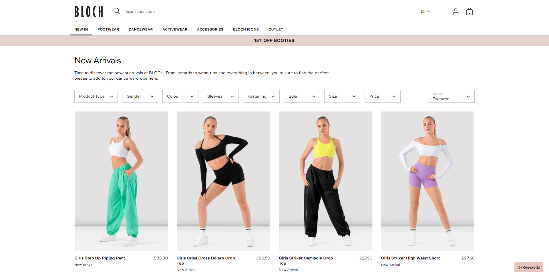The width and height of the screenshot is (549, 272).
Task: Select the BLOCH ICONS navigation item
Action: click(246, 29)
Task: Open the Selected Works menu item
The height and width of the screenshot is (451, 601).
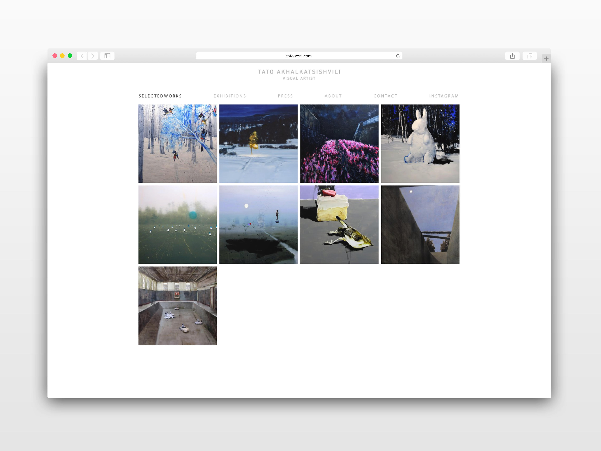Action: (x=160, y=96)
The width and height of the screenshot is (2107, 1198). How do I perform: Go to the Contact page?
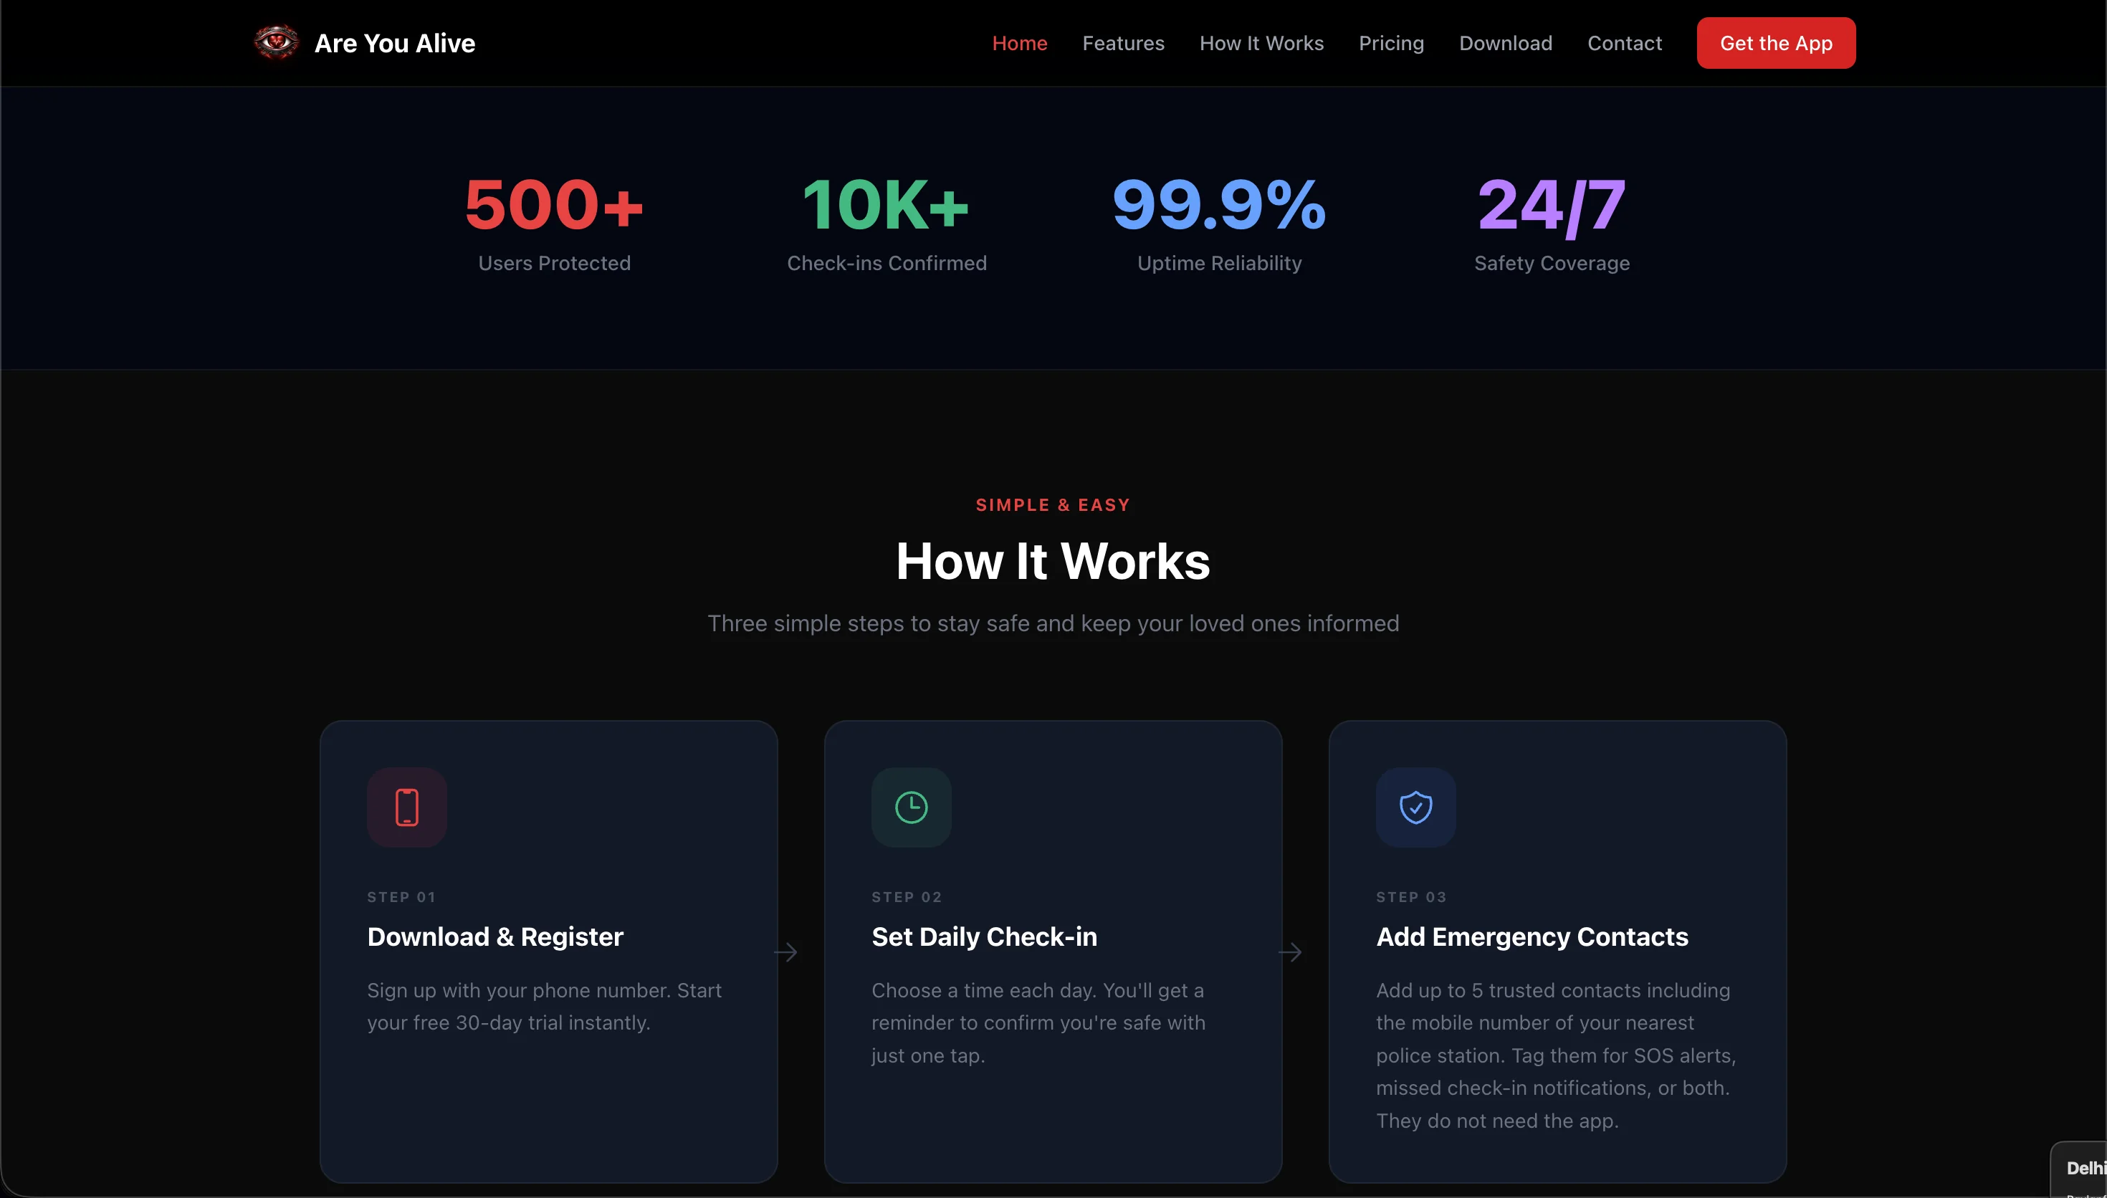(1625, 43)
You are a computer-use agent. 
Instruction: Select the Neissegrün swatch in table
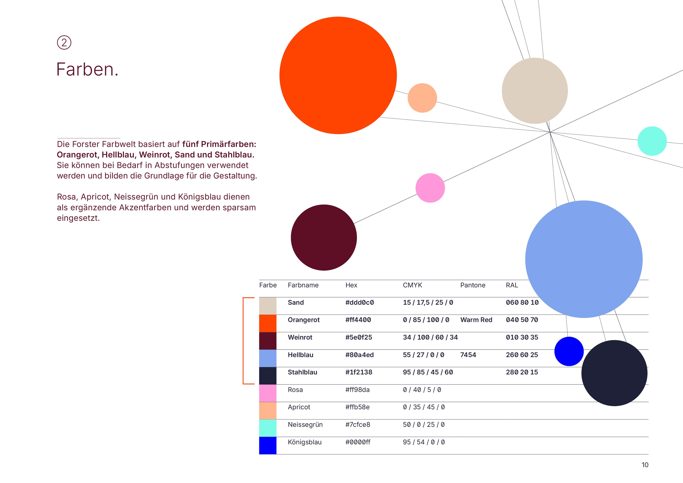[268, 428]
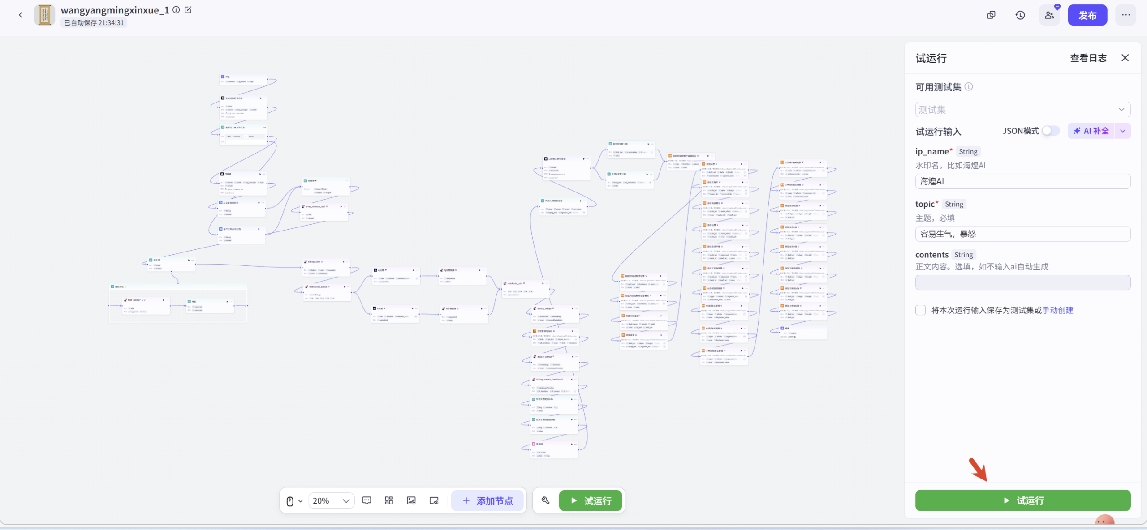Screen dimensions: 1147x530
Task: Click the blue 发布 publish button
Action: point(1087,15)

==

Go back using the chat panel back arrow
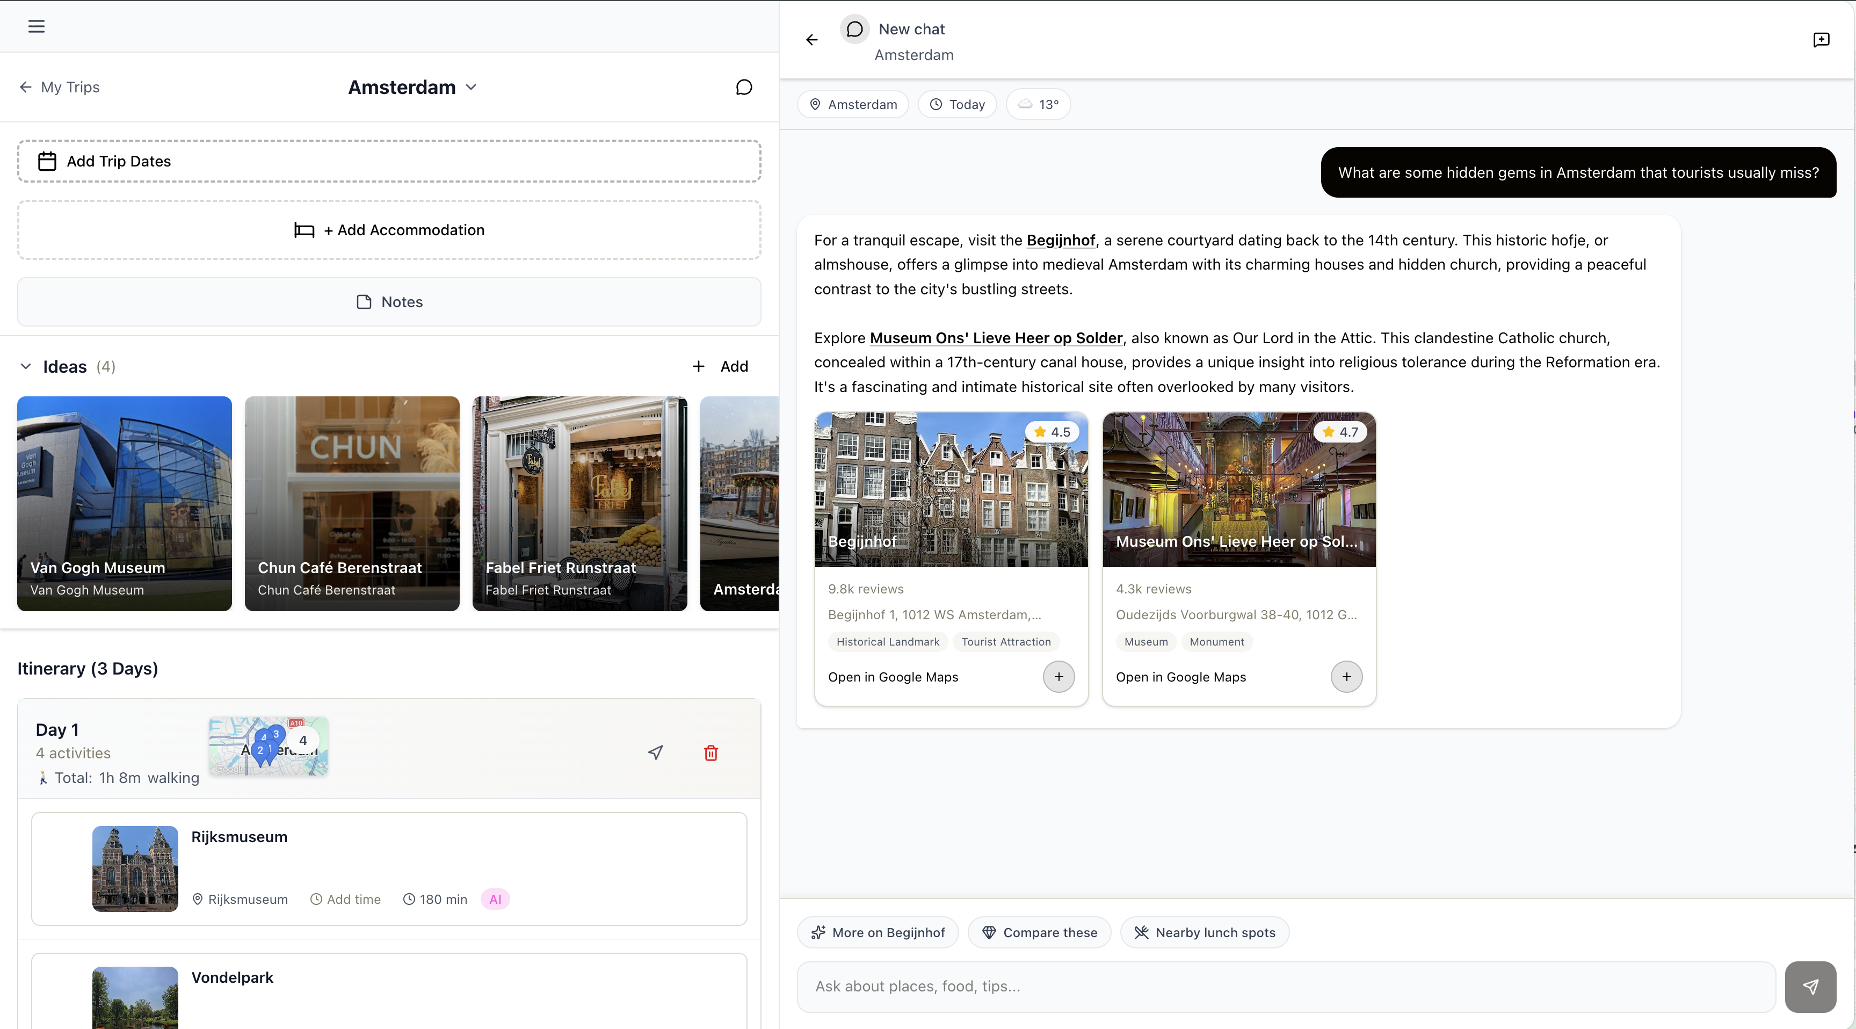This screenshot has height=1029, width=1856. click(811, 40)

To do: In the data above, take the line with "Task: Open the Selected Works menu item", the line with "You are a computer-use agent.", and every line between, and set them down exactly without pictures.

Expected output:
Task: Open the Selected Works menu item
The height and width of the screenshot is (451, 601).
Action: (x=160, y=96)
The width and height of the screenshot is (2107, 1198). How do I perform: Go to the Contact page?
(1625, 43)
You are a computer-use agent. 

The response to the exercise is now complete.